Greetings from Kansas! I've been busy snuggling my newest niece for five days now. She sure is a little sweetheart, and I've thoroughly enjoyed every little snuggle, but I miss my big boy and am ready to snuggle him up now. Cliff has been calling me every night and letting me talk to Gavin. When I told Gavin tonight that I was excited to see him tomorrow and was going to give him lots of hugs and kisses, he said "I run away", which is his newest silly thing to say and do. I think I started it when I said one time, "Why do you always run away when I want to take your picture?" So, he started saying, "I run away" or rather, "I wun away" and he runs to the furthest wall or corner of the room and stands with his back up against the wall or the door and looks at me with a surprised look on his face. It's pretty amusing.

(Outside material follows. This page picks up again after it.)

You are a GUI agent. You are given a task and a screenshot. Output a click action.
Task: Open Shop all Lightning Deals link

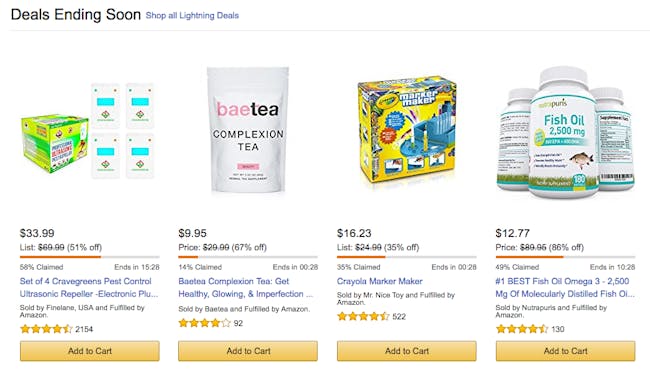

When I talked to Gavin last night via Skype, he was a little tired and ready for bed and something set off the tears. The Skype video allowed me to see his sad little pouty lower lip and real tears running down his cheeks as he called out "Mommy". That was enough to set me off and soon I was a fountain. I missed my little guy, but more concerning was that I was afraid he missed me. I thought he was crying not because he knew he missed me, but because he did miss me and his little life had been tilted just a little off kilter.
I love that I can go away for several days and I know he is in the best hands. I know that Cliff is an amazing Dad and they got to spend Saturday and Sunday together, as well as each of the evenings since I left. I know that his days at daycare on Friday and on Monday were regular daycare days and that his cousin Dana watching him today and for awhile Sunday morning was a welcome change. I know that his Grandma Jennings will get him up out of bed tomorrow and he will smile with excitement to see her. I know he is well cared for. But, I also know that he and I haven't had our bedtime routine snuggle since I left. He has snuggled with Daddy though. I know that I haven't gotten to read him his books or kiss his little head, even though I know Cliff has been reading lots of books to him. Dana said they read a lot of books on Sunday morning, and I am sure they read a lot again today. Today, she took him outside early in the morning and he got to swing in his swing by the porch. Today, Cliff worked from home so he got to share breakfast with them and eat lunch together. I know Gavin is doing fine and honestly, I'm handling being away from him better than I thought I would. I was afraid I'd be a wreck by today, but I'm okay - just really looking forward to getting him up from his nap tomorrow and getting to kiss his boyish little head and let him run his hand through my hair as I hug him and hold him!
Seeing and holding little baby Amelija does make me both miss the days when Gavin was a tiny little critter of a baby and at the same time feel so glad that he is so interactive now and that I can talk with him and play with him and appreciate his growing personality. He really is a big boy and he has a fun loving and goofy character. He seems bigger and bigger each time I look at him. He seems huge when I lift him to get him in his carseat or when I try to hold him on my lap and I can't see over his head to read the pages of a book. He is not even two years old yet, and he is a big, big boy. He is our big boy and I'm afraid of him growing up too fast, growing out of our grasp, and yet I love to see him grow and learn and discover his world.
He has taken a few very big steps recently. I wrote about his use of the potty chair, which has become more and more frequent, with two or three successful "sittings" a day, but the other change he recently made is sleeping in the big boy bed. There has been a twin bed in his room since before there was even a crib in that room. That was our spare bedroom and we never took the bed out when we moved him in. We figured it would be nice to have a bed in there for if we needed to lay down in there in case he was sick or something and needed us closer than our room. He has always loved to play on that bed, read books on that bed, and snuggle up on it. For a long time, when we would get him out of his crib in the morning, he would say "bed" and want to lay on the bed for awhile. We had offered to let him nap in the big bed a few times and he wanted to, but after awhile he would want to get back in his crib. About a week and a half ago, he decided he wanted to sleep in the big bed one night. He did well. In the last week and a half, he slept in his crib for two naps, but has otherwise been in his bed for every night and every nap. What a big boy!
Where did my squirmy little critter of a baby go? He's turning into a nice big boy that I am so proud of and so love!